• Work to be completed: If you see a picture in the data below, omit it and copy the rest exactly.

BEGIN Records to process

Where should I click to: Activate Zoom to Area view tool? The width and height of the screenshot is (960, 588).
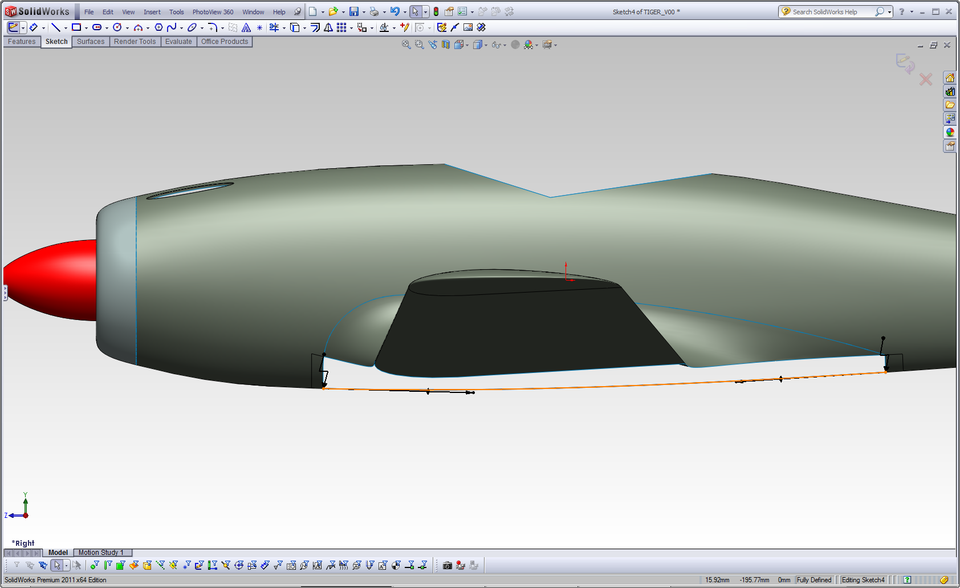coord(420,46)
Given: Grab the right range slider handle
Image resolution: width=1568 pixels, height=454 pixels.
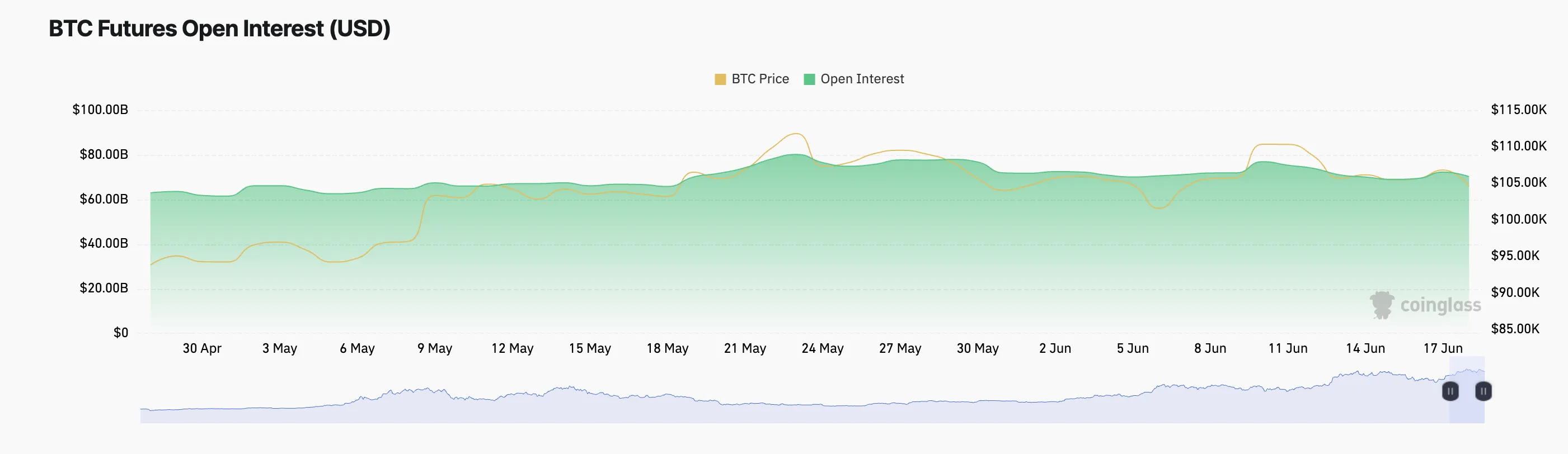Looking at the screenshot, I should 1484,391.
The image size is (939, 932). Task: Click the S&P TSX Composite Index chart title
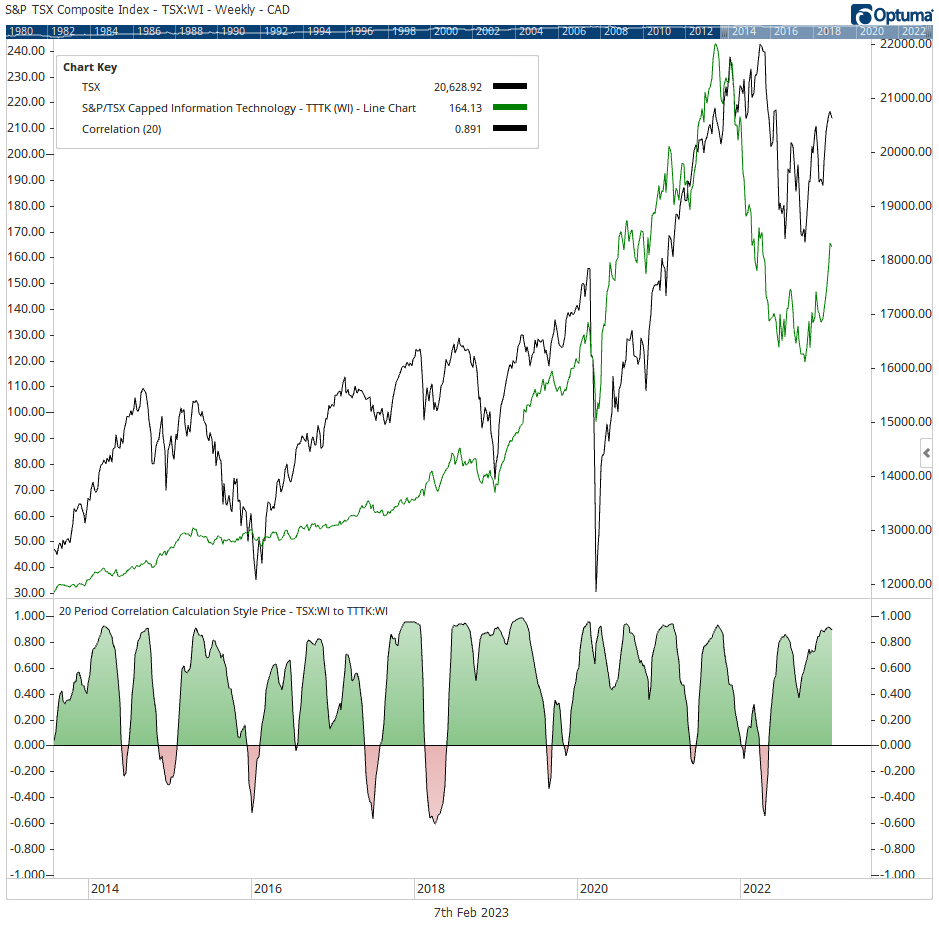(x=122, y=10)
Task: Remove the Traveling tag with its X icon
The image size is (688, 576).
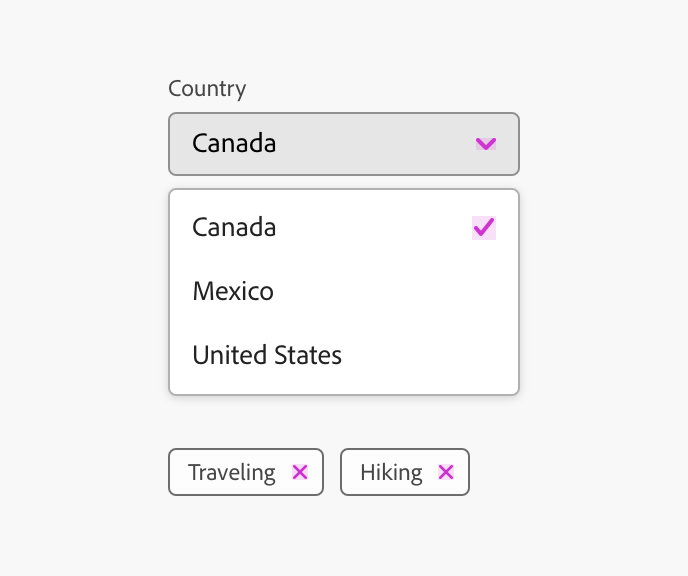Action: click(300, 472)

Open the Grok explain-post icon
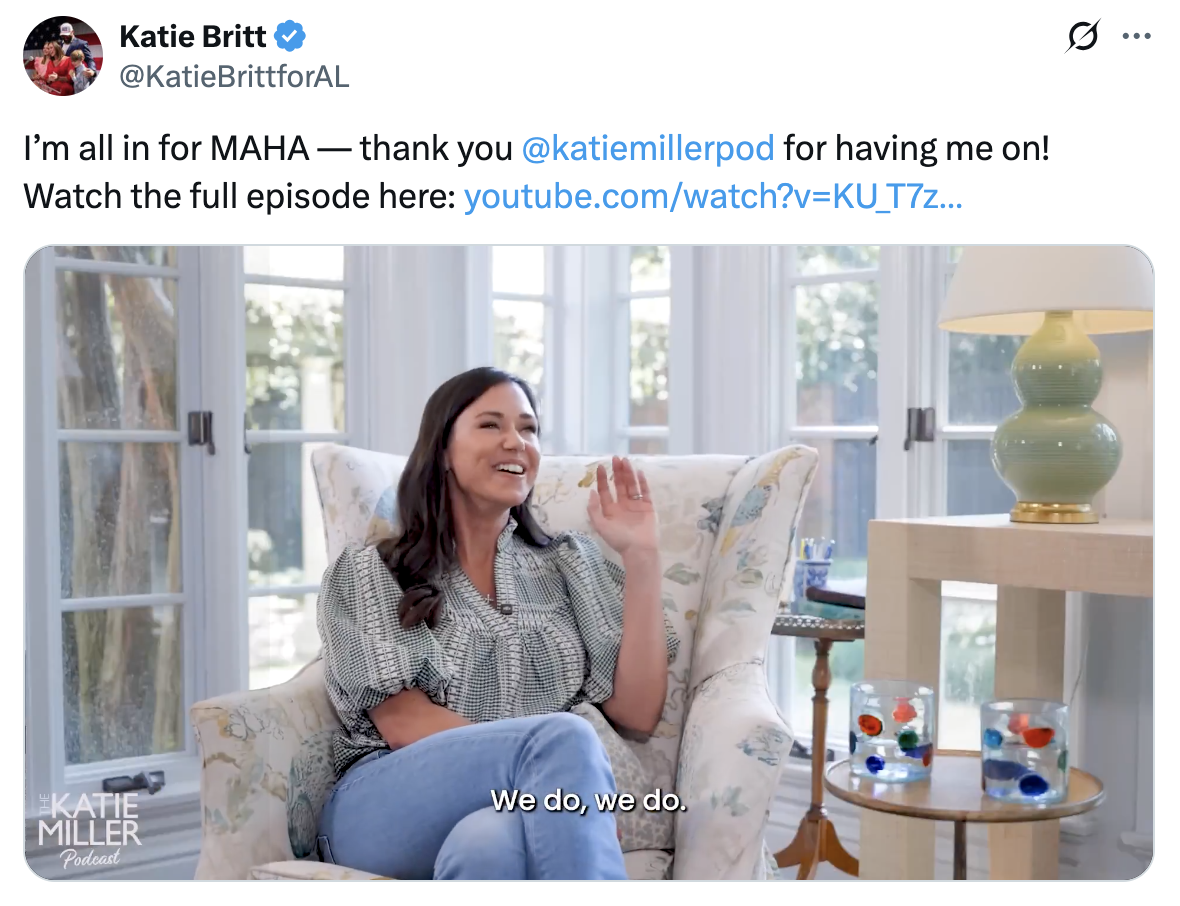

END Records to process

• Solution to the problem:
Where should I click to: Activate Zoom to Area view tool? The width and height of the screenshot is (960, 588).
coord(420,46)
Given: Grab the right range slider handle
Image resolution: width=1568 pixels, height=454 pixels.
Looking at the screenshot, I should 1484,391.
The image size is (939, 932). Task: Click the S&P TSX Composite Index chart title
(x=122, y=10)
Task: Remove the Traveling tag with its X icon
The image size is (688, 576).
Action: click(300, 472)

Open the Grok explain-post icon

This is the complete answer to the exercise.